Where would a distraction-free, but fully featured, phone begin? With the operating system? It would be perverse to limit you to one app at a time, or to make switching between them more cumbersome. How about turning off notifications, and relying on changing context only when you think about it? Maybe that’s a middle ground. How do you cope with the endless distractions offered to you by your smartphone? By your main computer?

I think the main difference is that the Hi-Fi set isn’t trying to make money from your attention.
I think a distraction free device starts with the network in is connecting to. Maybe a phone that can only do the Gemini/Gopher thing for web access.
Leave it face down on the table with mute on, then it doesn’t affect what you’re doing unless you keep picking it up to look.
Put it next to the large red button with the label ‘DO NOT PRESS’, I’m sure it’s going to alright and nobody will touch either.
Did anyone really want to get rid of the headphone jack? No, and yet it has vanished and we were told it was because of “courage”. Usability without a data plan, usability without an online account, sensible battery life, replaceable batteries, headphone jack, an OS that doesn’t spy on you, and a usable internet that isn’t all vying for all your time are all things that are long gone. This raises the question as to why these options are gone.
There are core problems: smartphones created to be indispensable and the psychology of modern era is effectively to follow the path of least resistance. As such, the entire concept of personal responsibility has been lost in it’s entirety and deemed too inconvenient to deal with. Why do you think people keep using Windows/Facebook/Google/smartphones despite the ever-expanding enshittification? At total lack of personal responsibility because making any sacrifice is one sacrifice too far.
There are two realistic options: abide uncompromising greed of corporations or reclaim personal responsibly and choose a less convenient life. People who try to have it both ways either have unusual resolve or fall victim again to their own foolishness. It’s usually the later.
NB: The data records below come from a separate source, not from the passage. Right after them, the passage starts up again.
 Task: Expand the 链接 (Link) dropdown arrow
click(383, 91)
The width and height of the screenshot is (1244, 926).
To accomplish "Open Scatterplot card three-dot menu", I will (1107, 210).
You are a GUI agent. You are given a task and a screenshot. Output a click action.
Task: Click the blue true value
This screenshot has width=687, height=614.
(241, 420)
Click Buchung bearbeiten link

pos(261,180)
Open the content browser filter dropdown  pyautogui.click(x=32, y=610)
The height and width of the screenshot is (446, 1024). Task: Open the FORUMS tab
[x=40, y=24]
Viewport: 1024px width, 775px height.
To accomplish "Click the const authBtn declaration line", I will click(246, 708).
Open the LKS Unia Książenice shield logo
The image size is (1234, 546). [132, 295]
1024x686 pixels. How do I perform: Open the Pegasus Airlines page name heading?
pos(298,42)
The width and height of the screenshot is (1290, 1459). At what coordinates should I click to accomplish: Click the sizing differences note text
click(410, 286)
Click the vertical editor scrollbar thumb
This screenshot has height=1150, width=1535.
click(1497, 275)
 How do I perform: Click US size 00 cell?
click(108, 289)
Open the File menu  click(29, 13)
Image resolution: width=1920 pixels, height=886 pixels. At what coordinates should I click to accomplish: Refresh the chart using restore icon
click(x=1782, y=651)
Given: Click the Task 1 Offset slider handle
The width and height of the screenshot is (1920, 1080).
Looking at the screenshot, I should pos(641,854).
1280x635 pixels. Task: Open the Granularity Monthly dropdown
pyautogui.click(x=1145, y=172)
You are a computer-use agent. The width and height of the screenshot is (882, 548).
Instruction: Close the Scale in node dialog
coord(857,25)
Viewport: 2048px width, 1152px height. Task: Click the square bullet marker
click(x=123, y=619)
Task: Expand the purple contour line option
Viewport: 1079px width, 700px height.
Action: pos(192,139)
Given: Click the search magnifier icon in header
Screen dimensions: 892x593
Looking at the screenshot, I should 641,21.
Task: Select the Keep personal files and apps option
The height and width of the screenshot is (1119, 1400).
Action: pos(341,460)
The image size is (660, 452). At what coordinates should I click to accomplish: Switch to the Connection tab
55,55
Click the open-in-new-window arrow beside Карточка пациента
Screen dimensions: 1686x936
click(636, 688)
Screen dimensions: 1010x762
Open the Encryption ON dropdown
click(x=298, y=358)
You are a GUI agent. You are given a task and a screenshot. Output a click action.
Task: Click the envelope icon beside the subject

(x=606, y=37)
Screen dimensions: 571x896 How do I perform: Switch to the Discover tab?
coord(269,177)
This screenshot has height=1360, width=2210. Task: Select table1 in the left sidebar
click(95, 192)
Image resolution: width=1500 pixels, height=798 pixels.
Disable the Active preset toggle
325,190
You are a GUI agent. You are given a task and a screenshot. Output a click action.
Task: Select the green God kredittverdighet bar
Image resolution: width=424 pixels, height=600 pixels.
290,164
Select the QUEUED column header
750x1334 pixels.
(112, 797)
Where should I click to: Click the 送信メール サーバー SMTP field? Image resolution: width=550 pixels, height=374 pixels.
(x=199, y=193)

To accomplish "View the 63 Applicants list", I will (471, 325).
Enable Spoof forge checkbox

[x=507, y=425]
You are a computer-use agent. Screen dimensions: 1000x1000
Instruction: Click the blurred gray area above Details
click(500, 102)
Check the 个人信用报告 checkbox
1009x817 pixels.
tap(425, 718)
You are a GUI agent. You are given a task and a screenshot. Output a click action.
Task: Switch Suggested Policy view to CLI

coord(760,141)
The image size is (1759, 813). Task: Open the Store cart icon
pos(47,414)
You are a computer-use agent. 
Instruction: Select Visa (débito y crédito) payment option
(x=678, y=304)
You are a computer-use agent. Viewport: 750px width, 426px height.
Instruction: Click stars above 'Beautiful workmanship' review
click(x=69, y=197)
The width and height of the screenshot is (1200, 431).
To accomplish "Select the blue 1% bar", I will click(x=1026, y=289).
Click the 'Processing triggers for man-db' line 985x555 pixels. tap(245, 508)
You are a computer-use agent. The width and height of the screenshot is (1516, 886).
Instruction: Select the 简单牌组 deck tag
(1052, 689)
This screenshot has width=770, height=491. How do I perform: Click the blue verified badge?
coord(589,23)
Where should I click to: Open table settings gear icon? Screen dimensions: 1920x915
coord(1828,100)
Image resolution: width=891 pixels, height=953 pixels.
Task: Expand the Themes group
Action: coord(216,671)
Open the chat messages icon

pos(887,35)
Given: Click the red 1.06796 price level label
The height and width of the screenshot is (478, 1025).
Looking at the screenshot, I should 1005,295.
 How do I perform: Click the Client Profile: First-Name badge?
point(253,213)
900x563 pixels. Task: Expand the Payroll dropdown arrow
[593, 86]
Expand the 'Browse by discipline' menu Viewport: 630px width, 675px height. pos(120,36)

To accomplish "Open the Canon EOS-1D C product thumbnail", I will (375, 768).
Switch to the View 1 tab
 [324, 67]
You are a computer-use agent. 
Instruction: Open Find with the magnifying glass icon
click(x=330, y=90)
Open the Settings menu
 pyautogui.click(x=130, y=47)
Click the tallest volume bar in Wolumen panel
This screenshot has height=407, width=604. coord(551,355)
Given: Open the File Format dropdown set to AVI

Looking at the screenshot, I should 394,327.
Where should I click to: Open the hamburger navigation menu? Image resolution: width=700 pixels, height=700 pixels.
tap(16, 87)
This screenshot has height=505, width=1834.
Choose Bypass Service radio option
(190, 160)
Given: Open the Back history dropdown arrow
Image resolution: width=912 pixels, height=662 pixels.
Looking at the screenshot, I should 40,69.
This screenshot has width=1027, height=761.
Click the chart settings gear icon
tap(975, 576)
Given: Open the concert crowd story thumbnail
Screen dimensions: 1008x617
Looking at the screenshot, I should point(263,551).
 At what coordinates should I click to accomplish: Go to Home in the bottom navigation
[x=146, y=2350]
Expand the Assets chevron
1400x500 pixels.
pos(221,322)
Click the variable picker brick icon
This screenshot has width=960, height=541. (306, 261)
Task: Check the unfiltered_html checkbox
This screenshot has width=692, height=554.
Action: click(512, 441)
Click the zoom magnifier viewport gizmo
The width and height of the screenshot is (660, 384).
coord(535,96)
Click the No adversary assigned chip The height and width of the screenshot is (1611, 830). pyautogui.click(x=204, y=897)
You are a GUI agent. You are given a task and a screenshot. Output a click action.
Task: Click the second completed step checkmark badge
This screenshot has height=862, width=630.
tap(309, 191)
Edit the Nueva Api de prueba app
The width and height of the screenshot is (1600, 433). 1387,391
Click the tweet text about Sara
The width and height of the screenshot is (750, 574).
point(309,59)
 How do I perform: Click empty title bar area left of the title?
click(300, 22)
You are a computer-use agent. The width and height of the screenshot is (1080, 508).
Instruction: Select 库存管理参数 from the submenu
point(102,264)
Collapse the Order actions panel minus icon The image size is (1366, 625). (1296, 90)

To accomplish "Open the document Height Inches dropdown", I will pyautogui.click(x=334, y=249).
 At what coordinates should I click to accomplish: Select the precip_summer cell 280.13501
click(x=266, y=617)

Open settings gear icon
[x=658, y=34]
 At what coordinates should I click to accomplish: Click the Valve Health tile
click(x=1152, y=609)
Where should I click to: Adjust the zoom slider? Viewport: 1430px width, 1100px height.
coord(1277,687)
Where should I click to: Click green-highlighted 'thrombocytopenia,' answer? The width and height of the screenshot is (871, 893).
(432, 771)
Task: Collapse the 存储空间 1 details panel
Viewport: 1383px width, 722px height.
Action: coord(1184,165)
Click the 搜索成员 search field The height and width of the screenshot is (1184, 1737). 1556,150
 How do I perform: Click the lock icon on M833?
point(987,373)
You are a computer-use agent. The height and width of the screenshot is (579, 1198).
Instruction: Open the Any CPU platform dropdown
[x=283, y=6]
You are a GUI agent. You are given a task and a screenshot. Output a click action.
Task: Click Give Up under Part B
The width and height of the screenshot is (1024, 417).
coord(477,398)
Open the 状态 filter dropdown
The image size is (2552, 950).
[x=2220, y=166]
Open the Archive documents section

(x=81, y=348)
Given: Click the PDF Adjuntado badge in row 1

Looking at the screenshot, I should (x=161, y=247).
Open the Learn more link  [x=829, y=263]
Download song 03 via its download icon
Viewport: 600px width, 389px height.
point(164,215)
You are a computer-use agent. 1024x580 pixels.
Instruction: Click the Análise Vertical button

See, Elliot, THAT’S how you do a rant.
You know, in the past i thought that “total lack of personal responsibility” is the problem as well. After working some time in gambling industry i don’t think that anymore. The whole thing is about addiction. Gambling is about making you addicted to it, intentionally, and because that causes harm to society, it is regulated in many places (or outright banned). There are things you can’t do as a licensed gambling operator as that is deemed “too addictive” and therefore too harmful. Now i see the exactly same patterns in variety of social networks and online games. The difference is, they are not regulated at all. Their goal is the same, to make you addicted, and it is also harmful – any addiction is. But there are no limits to what they can do. So it is not about “one sacrifice”. It is deliberately designed to “hack your brain” and make you addicted.
One example – i like youtube, i go to that site and watch content i like. Sometimes in the past youtube started to offer me “shorts”. First i was not interested. Then i decided “let’s take a peek what this short content everybody is talking about is”. At first i was not very interested, than one day i lost 4 hours scrolling through the shorts. I was not happy at all, completely wasted time, yet it happened. Why? It is designed to be addictive. Was it my fault? Yes. Should this be like it is? There is a reason society regulates addictive substances and behaviors (gambling is not a substance) for a reason.
TLDR; it’s not about “convenience with a price tag” any more.
Yes exactly my thoughts. Obviously a certain amount of personal responsibilty is always necessary, but the conversation is a little more complex now than just “put your phone down.”
Especially when nearly EVERYTHING seems to require a phone.
+100
Mobile OSes also seem substantially stacked against the user; despite clear historical examples.
Email, say, is something that you can’t really pretend to be serious in offering without spam filtering. Some services offer more control than others; or more detailed configuration than others; but it’s treated both as a baseline requirement that it be present and a fairly serious deficiency if it gives the user no recourse to deal with false positives.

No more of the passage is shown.